Should Mike Tyson be granted a visa to come to NZ?
Maori political leaders are calling on Urban Maori Authority chair Willie Jackson to pull his support for a visit by convicted rapist and former heavyweight champion Mike Tyson, saying his ''toxic'' message puts woman at risk.
The 46-year-old American was due to come to New Zealand to perform a show in Auckland in November but Immigration Minister Kate Wilkinson cancelled his visa after Life Education Trust withdrew its support, saying it had been given in error by a well-meaning volunteer.
The visa was issued under a special direction because Tyson was barred from New Zealand after being sentenced to six years in prison for the 1991 rape of 18-year-old beauty pageant contestant Desiree Washington in an Indianapolis hotel room.
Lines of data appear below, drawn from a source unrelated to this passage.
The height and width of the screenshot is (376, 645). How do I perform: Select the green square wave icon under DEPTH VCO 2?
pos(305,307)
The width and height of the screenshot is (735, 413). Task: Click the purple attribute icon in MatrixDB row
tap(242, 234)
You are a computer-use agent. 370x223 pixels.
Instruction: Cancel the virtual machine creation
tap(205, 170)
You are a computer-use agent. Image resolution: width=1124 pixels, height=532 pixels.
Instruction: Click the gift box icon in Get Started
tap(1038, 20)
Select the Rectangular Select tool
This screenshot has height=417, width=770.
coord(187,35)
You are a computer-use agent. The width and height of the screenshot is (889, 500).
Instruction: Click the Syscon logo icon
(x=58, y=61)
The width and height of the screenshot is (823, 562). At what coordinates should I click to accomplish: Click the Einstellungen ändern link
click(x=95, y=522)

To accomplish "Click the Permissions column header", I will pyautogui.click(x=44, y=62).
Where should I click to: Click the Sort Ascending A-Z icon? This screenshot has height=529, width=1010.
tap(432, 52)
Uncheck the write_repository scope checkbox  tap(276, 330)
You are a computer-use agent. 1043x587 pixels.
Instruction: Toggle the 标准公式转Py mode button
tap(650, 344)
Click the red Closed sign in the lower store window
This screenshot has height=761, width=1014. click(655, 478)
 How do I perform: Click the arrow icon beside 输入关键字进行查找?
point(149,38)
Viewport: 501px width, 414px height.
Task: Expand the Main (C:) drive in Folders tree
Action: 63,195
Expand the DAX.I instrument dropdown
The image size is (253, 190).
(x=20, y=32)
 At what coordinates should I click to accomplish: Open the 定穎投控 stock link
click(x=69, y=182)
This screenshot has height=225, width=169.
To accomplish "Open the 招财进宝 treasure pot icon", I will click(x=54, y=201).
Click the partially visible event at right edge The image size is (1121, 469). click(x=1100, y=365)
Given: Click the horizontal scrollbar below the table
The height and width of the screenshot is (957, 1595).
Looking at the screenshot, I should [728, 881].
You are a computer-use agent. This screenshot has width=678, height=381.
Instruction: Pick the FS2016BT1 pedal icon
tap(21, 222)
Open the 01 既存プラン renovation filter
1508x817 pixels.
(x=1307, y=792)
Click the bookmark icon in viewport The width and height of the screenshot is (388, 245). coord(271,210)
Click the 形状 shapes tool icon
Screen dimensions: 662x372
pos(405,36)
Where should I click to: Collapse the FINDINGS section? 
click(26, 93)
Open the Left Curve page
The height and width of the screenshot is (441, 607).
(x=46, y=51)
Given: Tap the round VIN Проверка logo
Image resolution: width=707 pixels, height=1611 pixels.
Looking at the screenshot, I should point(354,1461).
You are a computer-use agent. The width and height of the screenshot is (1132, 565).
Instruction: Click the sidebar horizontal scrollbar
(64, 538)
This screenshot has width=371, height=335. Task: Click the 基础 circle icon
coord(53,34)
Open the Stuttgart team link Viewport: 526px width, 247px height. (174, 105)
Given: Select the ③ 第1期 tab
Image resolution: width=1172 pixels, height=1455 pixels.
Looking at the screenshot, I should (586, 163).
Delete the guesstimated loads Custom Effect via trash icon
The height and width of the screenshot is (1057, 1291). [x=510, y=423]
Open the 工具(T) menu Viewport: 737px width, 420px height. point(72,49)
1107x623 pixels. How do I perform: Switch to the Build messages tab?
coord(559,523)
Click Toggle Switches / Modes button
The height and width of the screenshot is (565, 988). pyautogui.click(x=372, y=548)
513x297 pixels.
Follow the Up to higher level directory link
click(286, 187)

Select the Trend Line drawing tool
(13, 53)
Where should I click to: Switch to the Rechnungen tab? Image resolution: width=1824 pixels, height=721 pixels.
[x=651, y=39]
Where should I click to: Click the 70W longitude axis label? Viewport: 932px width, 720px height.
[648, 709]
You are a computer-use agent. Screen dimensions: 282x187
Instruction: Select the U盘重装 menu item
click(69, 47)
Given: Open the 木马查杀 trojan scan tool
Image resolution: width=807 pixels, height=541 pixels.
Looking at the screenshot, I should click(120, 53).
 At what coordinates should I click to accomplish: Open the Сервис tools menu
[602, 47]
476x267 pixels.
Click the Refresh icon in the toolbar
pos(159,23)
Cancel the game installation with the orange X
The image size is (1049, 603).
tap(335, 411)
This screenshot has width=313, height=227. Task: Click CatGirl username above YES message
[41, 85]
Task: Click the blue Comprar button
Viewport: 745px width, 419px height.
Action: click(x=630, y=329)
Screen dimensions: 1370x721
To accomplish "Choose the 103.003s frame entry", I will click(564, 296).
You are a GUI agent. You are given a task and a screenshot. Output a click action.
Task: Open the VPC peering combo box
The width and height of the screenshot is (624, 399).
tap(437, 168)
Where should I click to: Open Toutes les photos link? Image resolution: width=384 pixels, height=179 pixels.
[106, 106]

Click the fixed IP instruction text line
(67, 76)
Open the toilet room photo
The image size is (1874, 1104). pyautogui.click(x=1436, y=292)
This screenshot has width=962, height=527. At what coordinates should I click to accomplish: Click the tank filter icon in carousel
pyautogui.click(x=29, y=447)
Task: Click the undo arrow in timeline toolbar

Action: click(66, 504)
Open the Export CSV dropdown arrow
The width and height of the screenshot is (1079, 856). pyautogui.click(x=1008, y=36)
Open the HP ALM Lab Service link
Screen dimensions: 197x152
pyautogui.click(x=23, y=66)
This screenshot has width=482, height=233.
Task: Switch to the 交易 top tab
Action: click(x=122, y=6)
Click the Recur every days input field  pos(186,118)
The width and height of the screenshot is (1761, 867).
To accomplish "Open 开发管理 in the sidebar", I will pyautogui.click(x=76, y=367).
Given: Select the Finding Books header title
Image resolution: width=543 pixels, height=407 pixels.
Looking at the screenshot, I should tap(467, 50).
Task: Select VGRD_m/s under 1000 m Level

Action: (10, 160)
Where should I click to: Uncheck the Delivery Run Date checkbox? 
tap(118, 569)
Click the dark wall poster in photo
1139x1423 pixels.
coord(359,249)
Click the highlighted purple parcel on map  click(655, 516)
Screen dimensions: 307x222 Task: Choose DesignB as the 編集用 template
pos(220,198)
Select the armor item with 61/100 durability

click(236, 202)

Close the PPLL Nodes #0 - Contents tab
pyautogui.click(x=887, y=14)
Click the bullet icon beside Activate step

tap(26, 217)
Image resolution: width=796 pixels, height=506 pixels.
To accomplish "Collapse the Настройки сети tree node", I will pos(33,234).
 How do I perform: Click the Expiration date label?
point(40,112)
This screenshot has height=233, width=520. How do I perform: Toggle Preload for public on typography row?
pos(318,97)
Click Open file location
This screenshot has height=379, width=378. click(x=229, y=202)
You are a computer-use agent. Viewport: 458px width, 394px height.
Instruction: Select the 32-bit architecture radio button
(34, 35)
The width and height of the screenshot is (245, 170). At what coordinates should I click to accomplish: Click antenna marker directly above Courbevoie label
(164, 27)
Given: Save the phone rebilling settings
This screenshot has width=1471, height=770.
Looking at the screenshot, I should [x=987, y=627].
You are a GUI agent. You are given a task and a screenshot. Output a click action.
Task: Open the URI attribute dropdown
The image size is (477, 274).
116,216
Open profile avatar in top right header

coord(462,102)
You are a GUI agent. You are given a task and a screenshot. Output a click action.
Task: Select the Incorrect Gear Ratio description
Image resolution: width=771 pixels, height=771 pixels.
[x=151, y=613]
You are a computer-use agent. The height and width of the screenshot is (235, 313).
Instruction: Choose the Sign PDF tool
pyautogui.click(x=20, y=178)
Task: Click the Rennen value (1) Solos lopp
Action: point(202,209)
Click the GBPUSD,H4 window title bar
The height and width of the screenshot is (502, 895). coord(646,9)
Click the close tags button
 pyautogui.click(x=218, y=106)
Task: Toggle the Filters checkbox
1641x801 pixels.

He continues to deny the crime.
He also spent time in prison in 1999 for assaulting two motorists in Maryland and infamously bit off part of fellow boxer Evander Holyfield's ear during a 1997 bout.
Tyson is reapplying for a visa to come here and was just granted entry to Australia where he also plans to tour his Day of the Champions show.
Jackson, who is also a broadcaster, has said he would support Tyson if he visited a South Auckland marae and spoke to young Maori there.
However, Greens co-leader Metiria Turei said Maori men needed to stand up for Maori women, ''not support an unrepentant misogynist who has had a rape conviction coming here to talk to young Maori men about how they should run their lives.
''He is not a role model and I am dismayed that Maori men would support Mike Tyson to come here... at a time when violence against women, particularly Maori women, is very high.''
Jackson and his Radio Live co-host, former Labour MP John Tamihere, needed to withdraw their support, she said.
Maori Party co-leader Dr Pita Sharples, who is a White Ribbon ambassador against male violence, agreed Tyson was no role model.
''I do not want Mike Tyson telling our kids that the way he deals with his serious crime of sexual violence is by blaming the victim."
Tyson's show was filled with sexist jokes and contempt for women, he said.
''Clearly he has not turned his life around at all. Instead he is using his speaking tours and associated publicity to try to maintain his past reputation as a bad guy and to justify his views and behaviour.''
There were plenty of New Zealand role models such as athletes, Sharples said.
"I think they offer a totally positive inspiration to our young people, and we can well do without Mike Tyson here spreading his toxic message."
Anti-sexual violence organisation Stop Demand said Tyson may have sobered up and become a vegan, but he had not changed his attitude to women.
Stop Demand founder Denise Ritchie said Tyson told his Broadway debut audience two months ago he wanted to call the show "Boxing, Bitches and Lawsuits" but was overruled.
"This did not deter him from reportedly ranting through a list of women, or rather 'whores, bitches and tramps' - including the teenager he was convicted of raping - who he claims victimised him.
Wilkinson is considering Tyson's reapplication.